Several limitations should be considered when interpreting this case study. First, it is possible that the timing of vaccination merely coincided with Still’s disease’s flare. The causal relationship between COVID-19 vaccination and flare cannot be clarified in this case. Therefore, vaccination should not be deferred out of concern for possible flaring of disease activity. Furthermore, Still’s disease is diagnosed based on clinical presentation and upon the exclusion of other conditions. Other causes cannot be completely excluded in this case. In particular, vaccines can sometimes cause adverse events such as drug eruptions, fever, and myalgia. Because skin biopsy was not performed, the etiology of the skin lesions cannot be confirmed as necessarily arising from Still’s disease itself. However, her skin rash was typical of Still’s disease and usually appeared concurrently with fever. In addition, the symptoms that were not controlled by glucocorticoid administration improved with tocilizumab therapy, a known treatment for Still’s disease. These details in the case may support the diagnosis of Still’s disease above and over other conditions.

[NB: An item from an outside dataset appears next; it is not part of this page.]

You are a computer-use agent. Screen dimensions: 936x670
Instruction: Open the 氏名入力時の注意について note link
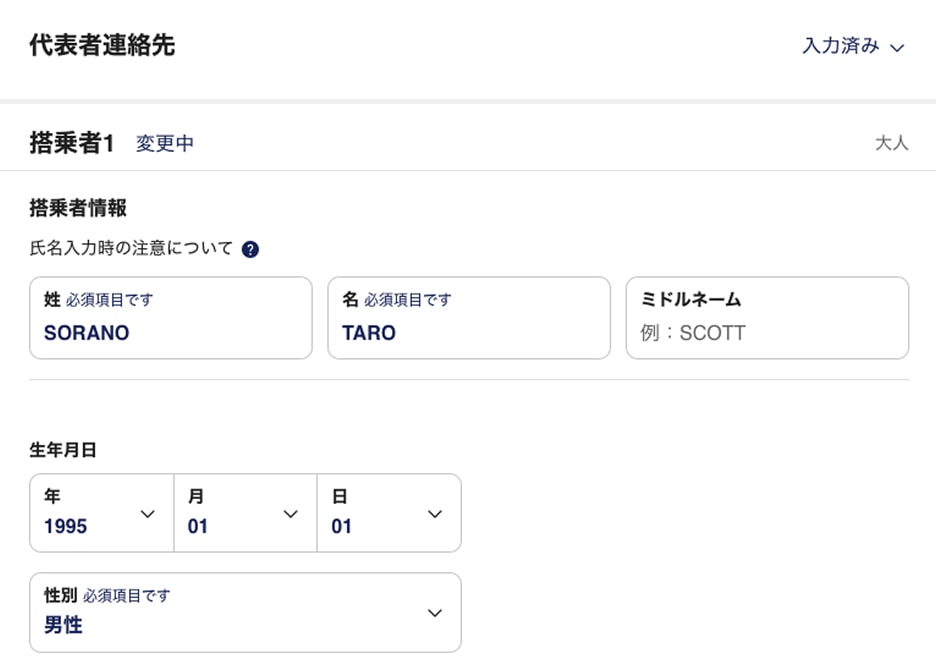click(x=131, y=248)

In conclusion, we reported a case of the flare after COVID-19 vaccination in a patient with Still’s disease who maintained low disease activity with therapy of etanercept and low-dose glucocorticoid. Clinical symptoms and laboratory findings improved after tocilizumab therapy. It is clear that the benefit of vaccination outweighs the risk, considering the COVID-19 pandemic. However, this case suggests that patients with Still’s disease should be carefully monitored for related symptoms following COVID-19 vaccination. Further studies are required to investigate the association between COVID-19 vaccination and flares of Still’s disease.